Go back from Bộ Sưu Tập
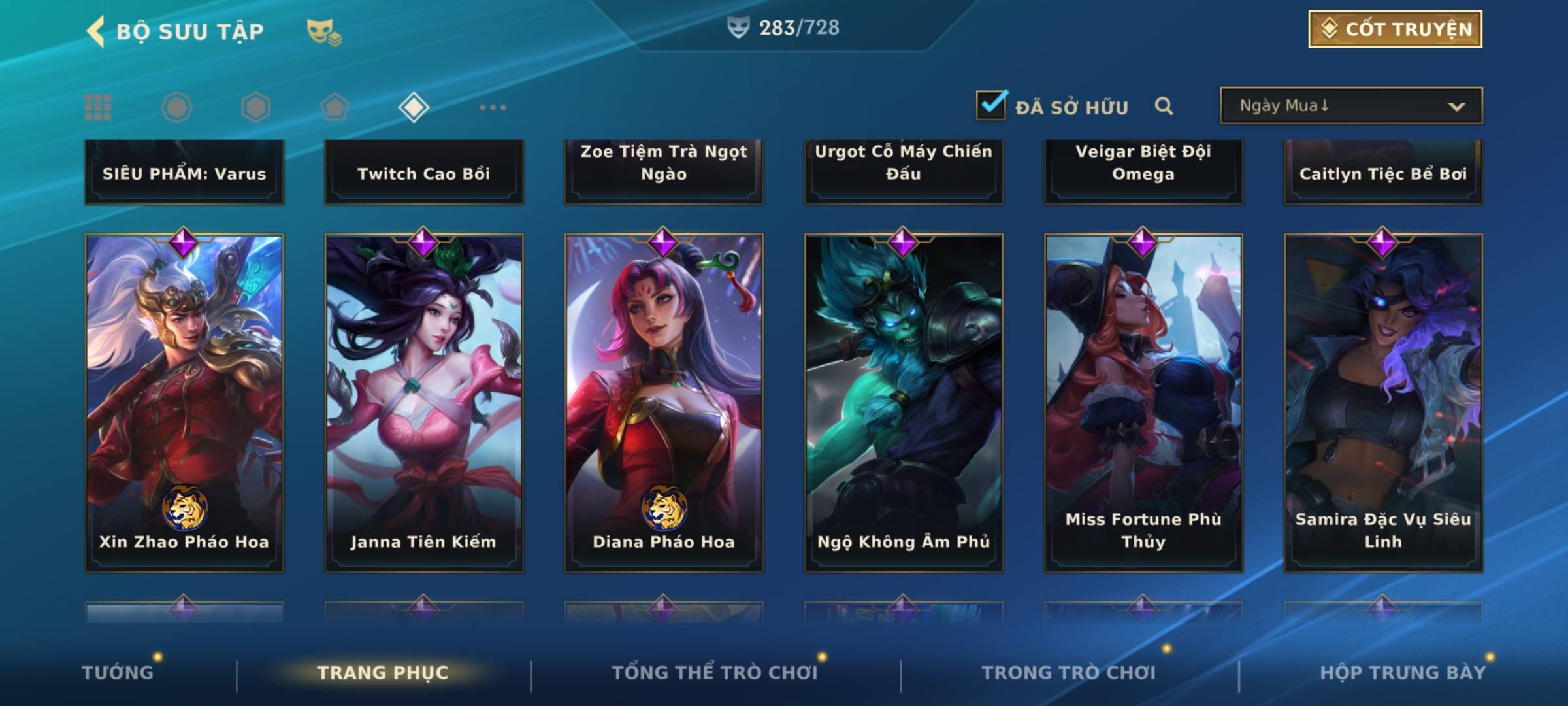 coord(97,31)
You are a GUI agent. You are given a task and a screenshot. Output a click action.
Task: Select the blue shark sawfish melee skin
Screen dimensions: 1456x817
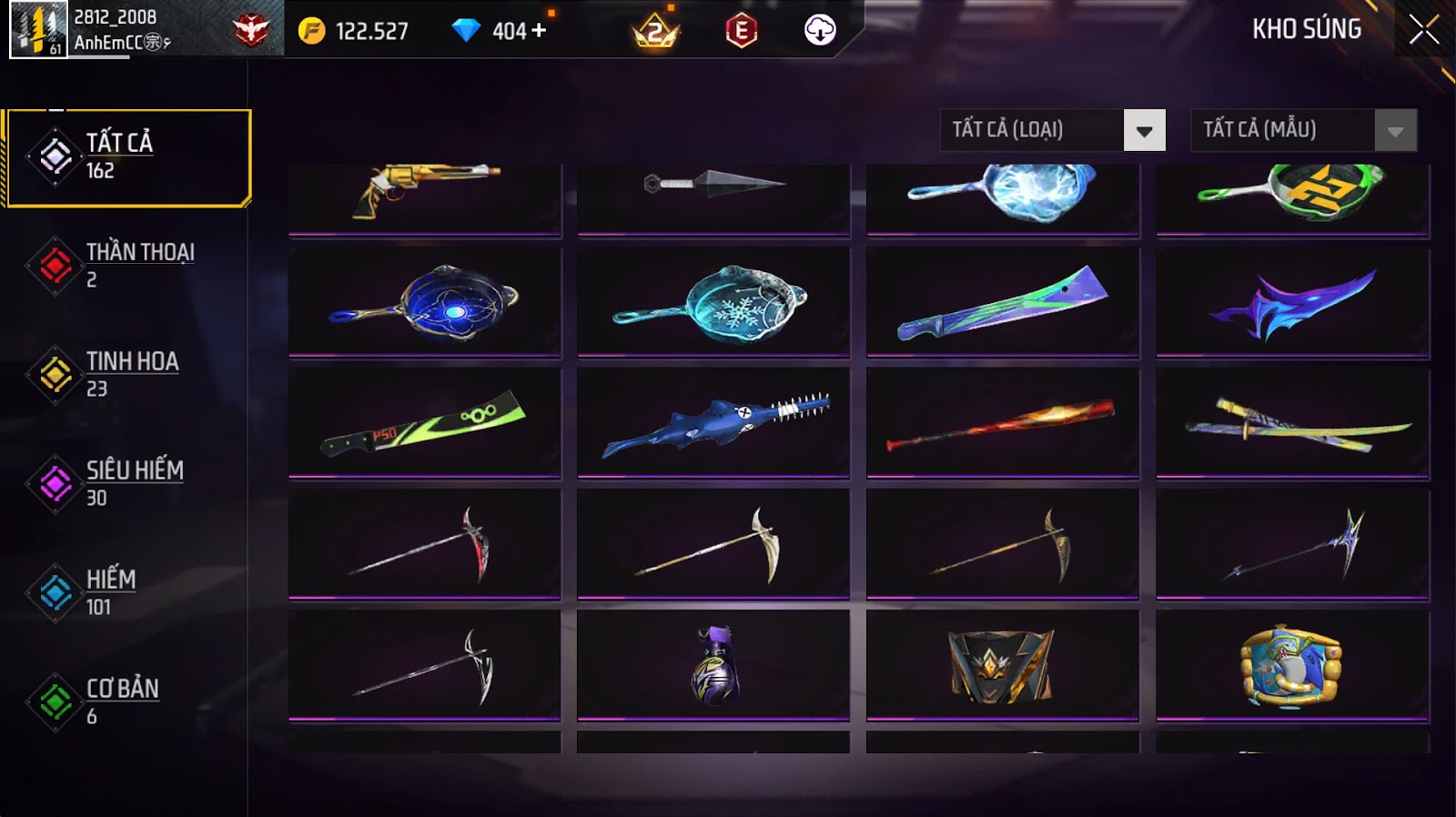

------------------------------------

*Requirement*
Format the text of the entries above as a numbered list with one line per item, skipping any blank lines and leaving the pictures out.

*Exercise answer*
1. Go back from Bộ Sưu Tập
2.  coord(97,31)
3. You are a GUI agent. You are given a task and a screenshot. Output a click action.
4. Task: Select the blue shark sawfish melee skin
5. Screen dimensions: 1456x817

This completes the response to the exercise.